Justiça
O juiz Olair Teixeira Oliveira Sampaio, titular da Vara Criminal e do Tribunal do Júri de Brazlândia (DF), tornou-se alvo de um processo na Corregedoria Nacional de Justiça. A investigação apura sua conduta durante uma audiência de instrução realizada em dezembro de 2023.
De acordo com informações do portal Metrópoles, que obteve acesso às gravações da sessão, o juiz elevou o tom de voz contra uma vítima de tentativa de feminicídio. Durante o ato, ele ameaçou penalizar a mulher, classificando-a como “arrogante” e afirmando que poderia encerrar seu depoimento caso a postura não fosse alterada.

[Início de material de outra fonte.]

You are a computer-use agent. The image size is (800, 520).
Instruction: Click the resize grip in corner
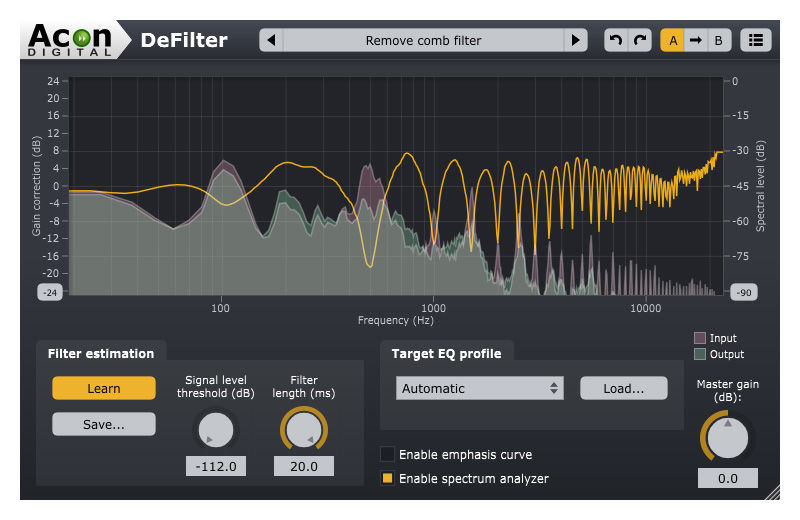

O episódio ocorreu no dia 13 de dezembro e envolvia o julgamento de uma tentativa de feminicídio qualificado registrada em via pública em setembro de 2023. Na ocasião, a vítima foi agredida com golpes na cabeça, sendo salva pela intervenção de populares e de uma equipe da Polícia Militar do Distrito Federal (PMDF).
A audiência, que seguiu as diretrizes de gravação integral do Conselho Nacional de Justiça (CNJ), contou com a presença da vítima, do magistrado, de uma promotora do Ministério Público do Distrito Federal e Territórios (MPDFT), da defesa do réu e de uma testemunha.
Os registros revelam uma condução marcada por exaltações do magistrado. Em determinado trecho, a vítima manifestou incômodo ao ser questionada reiteradamente pela defesa sobre os mesmos tópicos já esclarecidos.
“Eu vou repetir tudo de novo?”, indagou a vítima. O juiz interrompeu o diálogo de forma ríspida: “Eu vou terminar proibindo o depoimento da senhora; a senhora vai ficar prejudicada, tá certo? Eu vou avisando pela última vez: se a senhora continuar com essa arrogância, tá certo? A senhora vai ser penalizada aqui”, disparou o magistrado em tom elevado.
A promotora de justiça tentou intervir em defesa da mulher, mas foi prontamente silenciada pelo juiz. “Doutora, eu não estou pedindo a intervenção da senhora. Eu não estou pedindo a intervenção da senhora. Não, senhora”, gritou.
Em outro momento da gravação, o magistrado voltou a se exaltar com a representante do MPDFT durante a oitiva de uma testemunha. Após o relato do espancamento, a promotora questionou se a depoente já havia presenciado algo similar, o que gerou descontentamento no juiz e na defesa.
“Doutora, parece que a senhora está perdendo a noção de que isso aqui é uma instrução, de que é onde as armas são iguais. Aqui não é pingue-pongue, uma mesa de pingue-pongue, não é uma cozinha, tá certo? Aqui tem normas que devem ser seguidas. Não tem por que a senhora perguntar pra ela se já viu cena igual. A senhora está fugindo, está saindo completamente dos limites”, afirmou o juiz.
Em resposta, a promotora solicitou que o magistrado aplicasse o mesmo rigor ético à defesa em perguntas não relacionadas diretamente aos fatos.

Outros processos
Esta não é a primeira vez que há controvérsias envolvendo o nome de Olair Sampaio. O juiz acumula procedimentos na Corregedoria do Conselho Nacional de Justiça (CNJ) por condutas anteriores, incluindo processos que resultaram em sanções disciplinares.
Olair também determinou a soltura de um condenado pelo Tribunal do Júri a oito anos de prisão por tentativa de homicídio contra a esposa diante dos filhos. Após o caso repercutir e o Ministério Público recorrer da decisão, o juiz justificou a soltura alegando que a própria vítima teria isentado o marido da intenção de matá-la, atribuindo o ocorrido ao consumo de bebidas alcoólicas.
Dias depois, o desembargador Waldir Leôncio Lopes Júnior, do Tribunal de Justiça do Distrito Federal e dos Territórios (TJDFT), acolheu o pedido do Ministério Público e restabeleceu a prisão preventiva do acusado.